# [Challenge]
Format each line of the material below as a JSON list of strings, with one string per line and blank lines omitted.

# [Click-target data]
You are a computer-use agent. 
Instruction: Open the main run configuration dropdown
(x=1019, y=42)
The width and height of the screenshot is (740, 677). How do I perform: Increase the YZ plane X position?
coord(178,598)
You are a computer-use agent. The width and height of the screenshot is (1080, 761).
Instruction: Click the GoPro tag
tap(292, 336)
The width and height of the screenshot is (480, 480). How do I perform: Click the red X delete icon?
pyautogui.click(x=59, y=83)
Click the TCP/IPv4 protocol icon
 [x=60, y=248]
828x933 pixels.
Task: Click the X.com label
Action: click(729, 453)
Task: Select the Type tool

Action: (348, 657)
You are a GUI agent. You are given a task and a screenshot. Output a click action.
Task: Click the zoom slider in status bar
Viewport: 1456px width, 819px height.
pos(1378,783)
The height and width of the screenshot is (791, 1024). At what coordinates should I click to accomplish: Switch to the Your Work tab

# [Written solution]
[
  "You are a computer-use agent. ",
  "Instruction: Open the main run configuration dropdown",
  "(x=1019, y=42)",
  "The width and height of the screenshot is (740, 677). How do I perform: Increase the YZ plane X position?",
  "coord(178,598)",
  "You are a computer-use agent. The width and height of the screenshot is (1080, 761).",
  "Instruction: Click the GoPro tag",
  "tap(292, 336)",
  "The width and height of the screenshot is (480, 480). How do I perform: Click the red X delete icon?",
  "pyautogui.click(x=59, y=83)",
  "Click the TCP/IPv4 protocol icon",
  " [x=60, y=248]",
  "828x933 pixels.",
  "Task: Click the X.com label",
  "Action: click(729, 453)",
  "Task: Select the Type tool",
  "Action: (348, 657)",
  "You are a GUI agent. You are given a task and a screenshot. Output a click action.",
  "Task: Click the zoom slider in status bar",
  "Viewport: 1456px width, 819px height.",
  "pos(1378,783)",
  "The height and width of the screenshot is (791, 1024). At what coordinates should I click to accomplish: Switch to the Your Work tab"
]